• EXERCISE 1: In the forum thread on AMD R9xx speculation, what two maximum RAM capacities does one poster connect with a 320-bit bus?
• EXERCISE 2: Write a continuation of the forum thread on AMD R9xx speculation, starting after its last post.

• TEXT EXCERPT:
┄┄┄┄┄┄┄┄┄┄┄┄┄┄┄┄┄┄┄┄

AMD: R9xx Speculation

I'm not sure I understand you. Evergreen doesn't have a memory limitation, but 256-bit memory bus is bandwidth limited? Can you clarify what you mean?

I'm afraid it's the "higher bus-width is better" notion that is at fault here. A GPU with a 256bit bus-width would be oversimplified restricted if the GDDR5 memory used today would had reached a peak frequency that cannot be surpassed and no other higher clocked ram would be available at the time. This is clearly not the case on Cypress and besides it's always more important how an architecture handles its raw bandwidth then how much raw bandwidth it has on paper.
 
I'm not sure I understand you. Evergreen doesn't have a memory limitation, but 256-bit memory bus is bandwidth limited? Can you clarify what you mean?

I mean, maybe rv870 limitation is not on memory bandwidth but u do agree with me that a 256-bit is limited at some point dont u, a 384-bit bus would draw this limitation line further....I ask if AMD is read to replace the good old 256-bit memory bus bcuz of that...it might add rv9xx more performance - even if rv870 is not limited by 256-bit.

Do you understand what I mean ? My english suck.
 
Hypothetically is there any reason why they wouldn't use a 320 bit bus? I mean aside from having a 1.25GB/2.5GB maximum ram capacity? Im not suggesting that they are going to want to use that as I believe the ought to be able to get another generation out of the current ram technology with faster GDDR5 chips.
 
I mean, maybe rv870 limitation is not on memory bandwidth but u do agree with me that a 256-bit is limited at some point dont u, a 384-bit bus would draw this limitation line further....I ask if AMD is read to replace the good old 256-bit memory bus bcuz of that...it might add rv9xx more performance - even if rv870 is not limited by 256-bit.

Do you understand what I mean ? My english suck.

We understand what you mean, but the 256 bit bus isn't bottlenecking it at the moment. What good would it do to AMD if the created something the size of GF100 with a 384 bit bus and had all of the issues and delays GF100 had?

It ultimately is about how much bandwidth the processors can consume, it doesn't matter if you feed 50 or 100GB of data to a chip that can only consume 40GB. It's assumable that it's more economic to increase the memory speeds then to increase memory width.

┄┄┄┄┄┄┄┄┄┄┄┄┄┄┄┄┄┄┄┄

Pointing records for text and elements:

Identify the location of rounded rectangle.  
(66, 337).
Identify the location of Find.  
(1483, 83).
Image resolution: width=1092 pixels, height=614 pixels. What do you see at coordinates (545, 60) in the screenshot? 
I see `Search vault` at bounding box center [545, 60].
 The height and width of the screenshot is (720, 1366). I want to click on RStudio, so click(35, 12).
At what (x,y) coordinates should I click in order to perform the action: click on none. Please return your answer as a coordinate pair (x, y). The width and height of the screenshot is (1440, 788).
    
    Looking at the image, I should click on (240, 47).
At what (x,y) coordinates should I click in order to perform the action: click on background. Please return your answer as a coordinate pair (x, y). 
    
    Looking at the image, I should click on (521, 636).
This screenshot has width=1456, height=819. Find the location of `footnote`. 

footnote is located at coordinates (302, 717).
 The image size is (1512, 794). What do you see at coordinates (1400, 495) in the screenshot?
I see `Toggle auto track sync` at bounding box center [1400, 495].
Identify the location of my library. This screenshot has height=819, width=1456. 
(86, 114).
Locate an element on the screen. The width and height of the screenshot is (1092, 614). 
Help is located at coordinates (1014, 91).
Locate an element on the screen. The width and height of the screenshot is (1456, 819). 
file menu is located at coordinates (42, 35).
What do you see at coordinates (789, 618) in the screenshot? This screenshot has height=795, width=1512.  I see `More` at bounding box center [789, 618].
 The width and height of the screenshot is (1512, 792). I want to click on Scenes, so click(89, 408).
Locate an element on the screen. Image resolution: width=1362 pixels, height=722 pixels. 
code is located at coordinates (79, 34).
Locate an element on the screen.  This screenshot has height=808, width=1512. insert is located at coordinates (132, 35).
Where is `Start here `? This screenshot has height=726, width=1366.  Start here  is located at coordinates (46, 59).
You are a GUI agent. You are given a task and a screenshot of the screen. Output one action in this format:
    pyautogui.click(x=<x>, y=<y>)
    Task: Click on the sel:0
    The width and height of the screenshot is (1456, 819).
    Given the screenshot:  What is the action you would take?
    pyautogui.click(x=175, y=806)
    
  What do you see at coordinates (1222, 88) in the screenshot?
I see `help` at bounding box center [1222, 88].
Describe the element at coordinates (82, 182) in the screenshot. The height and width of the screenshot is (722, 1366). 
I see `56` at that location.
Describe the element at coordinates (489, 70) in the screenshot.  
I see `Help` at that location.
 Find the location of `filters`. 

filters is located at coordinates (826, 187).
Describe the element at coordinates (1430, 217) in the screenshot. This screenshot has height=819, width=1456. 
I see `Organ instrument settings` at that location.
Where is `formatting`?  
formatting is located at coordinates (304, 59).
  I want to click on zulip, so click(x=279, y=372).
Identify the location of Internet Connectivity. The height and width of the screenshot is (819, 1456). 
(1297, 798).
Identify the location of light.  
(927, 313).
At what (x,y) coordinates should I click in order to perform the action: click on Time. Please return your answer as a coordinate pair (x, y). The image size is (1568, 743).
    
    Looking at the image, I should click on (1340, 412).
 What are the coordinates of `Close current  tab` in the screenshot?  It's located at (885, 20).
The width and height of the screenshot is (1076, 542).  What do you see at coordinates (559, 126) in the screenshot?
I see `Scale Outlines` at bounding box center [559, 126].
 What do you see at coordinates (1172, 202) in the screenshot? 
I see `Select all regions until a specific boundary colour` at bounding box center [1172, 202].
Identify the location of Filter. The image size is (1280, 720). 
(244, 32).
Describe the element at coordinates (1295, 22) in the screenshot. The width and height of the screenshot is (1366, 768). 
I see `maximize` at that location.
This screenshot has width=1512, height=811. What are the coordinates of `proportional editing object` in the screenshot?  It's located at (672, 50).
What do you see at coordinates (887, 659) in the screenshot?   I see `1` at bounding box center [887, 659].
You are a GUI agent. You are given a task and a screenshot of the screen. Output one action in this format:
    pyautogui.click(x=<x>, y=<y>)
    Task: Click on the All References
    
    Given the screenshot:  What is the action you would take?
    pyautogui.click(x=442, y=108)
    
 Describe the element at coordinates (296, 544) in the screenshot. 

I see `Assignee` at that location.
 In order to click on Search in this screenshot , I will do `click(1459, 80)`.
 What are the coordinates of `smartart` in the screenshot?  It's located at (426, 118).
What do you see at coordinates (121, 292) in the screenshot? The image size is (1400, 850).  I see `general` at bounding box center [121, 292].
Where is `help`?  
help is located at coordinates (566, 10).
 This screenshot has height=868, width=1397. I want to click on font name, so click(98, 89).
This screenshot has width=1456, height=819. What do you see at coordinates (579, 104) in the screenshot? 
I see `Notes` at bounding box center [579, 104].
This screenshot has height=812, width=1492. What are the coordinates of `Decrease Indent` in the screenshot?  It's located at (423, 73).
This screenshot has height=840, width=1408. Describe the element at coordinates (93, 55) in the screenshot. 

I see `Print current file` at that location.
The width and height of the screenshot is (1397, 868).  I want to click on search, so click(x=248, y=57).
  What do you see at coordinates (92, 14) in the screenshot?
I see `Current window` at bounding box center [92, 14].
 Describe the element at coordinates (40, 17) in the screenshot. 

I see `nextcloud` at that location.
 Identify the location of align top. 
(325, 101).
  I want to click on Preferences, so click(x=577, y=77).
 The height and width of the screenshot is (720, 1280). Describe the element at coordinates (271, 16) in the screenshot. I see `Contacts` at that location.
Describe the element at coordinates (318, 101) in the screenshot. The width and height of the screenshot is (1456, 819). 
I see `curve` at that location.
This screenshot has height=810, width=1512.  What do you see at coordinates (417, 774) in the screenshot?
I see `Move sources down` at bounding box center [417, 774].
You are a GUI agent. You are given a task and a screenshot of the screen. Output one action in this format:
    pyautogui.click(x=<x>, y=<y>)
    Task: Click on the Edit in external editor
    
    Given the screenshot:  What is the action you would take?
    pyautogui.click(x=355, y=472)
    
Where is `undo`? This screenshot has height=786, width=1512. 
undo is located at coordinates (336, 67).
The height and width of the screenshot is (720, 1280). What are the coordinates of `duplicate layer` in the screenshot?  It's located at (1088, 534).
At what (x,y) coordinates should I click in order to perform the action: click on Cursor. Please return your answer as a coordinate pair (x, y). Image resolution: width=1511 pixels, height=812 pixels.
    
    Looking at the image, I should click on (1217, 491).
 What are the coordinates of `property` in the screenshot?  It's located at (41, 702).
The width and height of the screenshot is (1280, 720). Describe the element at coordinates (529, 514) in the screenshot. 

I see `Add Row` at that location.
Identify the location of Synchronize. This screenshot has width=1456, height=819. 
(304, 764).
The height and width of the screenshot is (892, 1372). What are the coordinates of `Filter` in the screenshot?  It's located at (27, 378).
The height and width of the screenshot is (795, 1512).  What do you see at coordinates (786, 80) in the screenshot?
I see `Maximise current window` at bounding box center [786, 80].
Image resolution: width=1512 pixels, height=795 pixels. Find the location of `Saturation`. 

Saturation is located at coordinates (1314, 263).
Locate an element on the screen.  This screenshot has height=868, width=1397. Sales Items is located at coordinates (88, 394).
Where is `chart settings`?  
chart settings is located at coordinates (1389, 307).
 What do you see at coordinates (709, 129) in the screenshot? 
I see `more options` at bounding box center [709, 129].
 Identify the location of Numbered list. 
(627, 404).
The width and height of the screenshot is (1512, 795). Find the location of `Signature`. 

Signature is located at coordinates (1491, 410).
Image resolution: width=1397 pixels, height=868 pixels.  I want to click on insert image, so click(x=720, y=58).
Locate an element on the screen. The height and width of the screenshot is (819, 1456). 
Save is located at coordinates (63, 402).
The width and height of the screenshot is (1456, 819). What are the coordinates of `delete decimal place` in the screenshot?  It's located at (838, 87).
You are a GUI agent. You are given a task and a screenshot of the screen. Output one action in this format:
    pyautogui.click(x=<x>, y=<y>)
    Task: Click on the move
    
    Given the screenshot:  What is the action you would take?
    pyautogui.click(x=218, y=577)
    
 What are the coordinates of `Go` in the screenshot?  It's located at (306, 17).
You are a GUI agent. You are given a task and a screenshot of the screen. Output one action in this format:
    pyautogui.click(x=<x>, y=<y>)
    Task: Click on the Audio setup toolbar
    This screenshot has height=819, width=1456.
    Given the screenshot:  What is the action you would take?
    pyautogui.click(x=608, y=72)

┄┄┄┄┄┄┄┄┄┄┄┄┄┄┄┄┄┄┄┄

• RESPONSE 1: 1.25GB and 2.5GB.

• RESPONSE 2:
 
We understand what you mean, but the 256 bit bus isn't bottlenecking it at the moment. What good would it do to AMD if the created something the size of GF100 with a 384 bit bus and had all of the issues and delays GF100 had?

It ultimately is about how much bandwidth the processors can consume, it doesn't matter if you feed 50 or 100GB of data to a chip that can only consume 40GB. It's assumable that it's more economic to increase the memory speeds then to increase memory width.

I know all that....I was talking about rv9xx and not rv870.
Since memory bandwidth requirements vary a lot from arch to arch, I ask if rv9xx has any chance to come up with a higher bus (higher than 256-bit).
 
I know all that....I was talking about rv9xx and not rv870.
Since memory bandwidth requirements vary a lot from arch to arch, I ask if rv9xx has any chance to come up with a higher bus (higher than 256-bit).

I don't see a tremendous increase in off-die memory bandwidth need besides the natural evolution
 
Having more than a few bytes/flop would be lovely actually, but it'd need a corresponding increased in things elsewhere to make it worth it for graphics.
 
What I meant is, we'd see a much improve cache architecture on r9xx before .. oh well.. the die size would probably support something bigger than 256 bit anyway. Heck, some people are gunning for 512 bit on the high end part and just under 6 TFlops, a.k.a. the right R600.
 
Last edited by a moderator:
Having more than a few bytes/flop would be lovely actually, but it'd need a corresponding increased in things elsewhere to make it worth it for graphics.

to even get to 1 byte/flop with 870, you'd need to increase the bandwidth 20x. Things only get worse in the future.
 
to even get to 1 byte/flop with 870, you'd need to increase the bandwidth 20x. Things only get worse in the future.

The L2 to L1 cache bandwith is already 435GB/s on cypress and the aggregated L1 texture cache bandwith is 1 TB/s.(and these should be on 850 MHz clock)

Those theoretical flops are paralel on the 20 SIMDs and 1600 SP so the 1 byte/flop could be reached with just 20(L1 cache)x138 GB/s. :?:
 
The L2 to L1 cache bandwith is already 435GB/s on cypress and the aggregated L1 texture cache bandwith is 1 TB/s.(and these should be on 850 MHz clock)

Those theoretical flops are paralel on the 20 SIMDs and 1600 SP so the 1 byte/flop could be reached with just 20(L1 cache)x138 GB/s. :?:
There's also LDS which can provide up to 2 TB/s on Cypress.
 
32 lanes per clock reading from LDS.

Only 16 lanes writing though.

Jawed
How does one get a single core to perform 32 reads per clock if it can issue 'only' one load per instruction (and one instruction per clock..ok four clocks, but you get the gist)?
 
Simple: one instruction can issue two loads! This instruction sends a load instruction to the A and B queues.

Let's say I have 4 addresses I want to fetch from: r0.xyzw. I'll fetch the results into r1.xyzw:

Code:
10 x: LDS_READ2_RET QAB, r0.x, r0.y 
   [other stuff]
11 x: LDS_READ2_RET QAB, r0.z, r0.w 
   y: MOV R1.x, QA.pop 
   z: MOV R1.y, QB.pop 
   [other stuff]
12 x: MOV R1.z, QA.pop
   y: MOV R1.w, QB.pop 
   [other stuff]
As it happens I'm at the mercy of the compiler. So it may or may not work out that neat...

Of course LDS operations consume instruction slots, which lowers available FLOPs, which "softens the ALU:byte problem"...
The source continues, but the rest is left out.